## SET TASKS
(1) Substitute "VHDL" for "Verilog" in the W65C832 FPGA post, and give the portion that begins at "HTTPS VERSION" and stops after "bit values now.".
(2) Extend the W65C832 FPGA post, picking up after its final sentence.

## GIVEN PASSAGE
┄┄┄┄┄┄┄┄┄┄┄┄┄┄┄┄┄┄┄┄

CONTENTS

Home
Updates
Software
Electronics
Music
Resume
Contact


YouTube
BlueSky
GitHub
LinkedIn
Twitter

HTTPS VERSION


W65C832 In An FPGA

Posted: October 16, 2024

Introduction

Back in the 80's, the Western Design Center (WDC) created a 16 bit version of the 6502 CPU called the W65C816. I believe it was created for the Apple IIgs computer, although it was also used in the Super Nintendo. It appears they had a data sheet for a 32 bit version of the chip called the W65C832. I decided to do a Verilog version of it in an FPGA.

I updated naken_asm so it has a .65832 directive that allows immediate values for things like lda and such to have a .l modifier so it can do 32 bit values now.

The instruction set is able to access 16MB of RAM. The FPGA itself has a small amount of block RAM that this w65c832 core uses as 4k of RAM at the bottom of memory (for zero / direct page), 4k as ROM, and 4k as pages for a Winbond W25Q128J flash chip. More on that further on this page.

┄┄┄┄┄┄┄┄┄┄┄┄┄┄┄┄┄┄┄┄

## COLLECTED DATA
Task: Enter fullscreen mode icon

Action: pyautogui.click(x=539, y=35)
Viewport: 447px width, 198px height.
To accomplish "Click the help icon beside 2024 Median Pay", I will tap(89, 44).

┄┄┄┄┄┄┄┄┄┄┄┄┄┄┄┄┄┄┄┄

## RESPONSES FOR EACH TASK
(1)
HTTPS VERSION


W65C832 In An FPGA

Posted: October 16, 2024

Introduction

Back in the 80's, the Western Design Center (WDC) created a 16 bit version of the 6502 CPU called the W65C816. I believe it was created for the Apple IIgs computer, although it was also used in the Super Nintendo. It appears they had a data sheet for a 32 bit version of the chip called the W65C832. I decided to do a VHDL version of it in an FPGA.

I updated naken_asm so it has a .65832 directive that allows immediate values for things like lda and such to have a .l modifier so it can do 32 bit values now.

(2)
The Verilog source code is available on GitHub and currently works with an IceFun board, but I plan to do something a little bigger with it later.

Joe Davisson also created a bootloader for this core. It uses XMODEM so programs can be uploaded into into the core using a term program like MiniCom. I'll post a binary so anyone can buy the IceFun board and just use their simple uploading software to load it. No need to build the Verilog from source code. More info about that on his website: XMODEM Bootloader

Related Projects @mikekohn.net

FPGA: FPGA VGA, Nexys2, Glow In The Dark Memory, Intel 8008, F100-L, RISC-V, x86 / 68000, MSP430, PowerPC, W65C832

65C832

The chip itself has 3 registers still:

A (8/16/32 bit accumulator) X (8/16/32 bit index x) Y (8/16/32 bit index y)

Along with some more internal registers of the 6502 and some newer 65C816 registers:

SP (16 bit stack pointer) PC (16 bit program counter) DR (Direct Register - 65C816) DRB (Data Bank Register - 65C816) PRB (Program Bank Register to extend PC to 24 bit - 65C816)

There's a status register (called P for some reason):

P: 7 6 5 4 3 2 1 0 N V M X D I Z C N negative (set if bit 7 of the result is set) V overflow M X / break D decimal I interrupt disable Z zero (set if ALU result is 0) C carry (set if ALU result requires bit 8)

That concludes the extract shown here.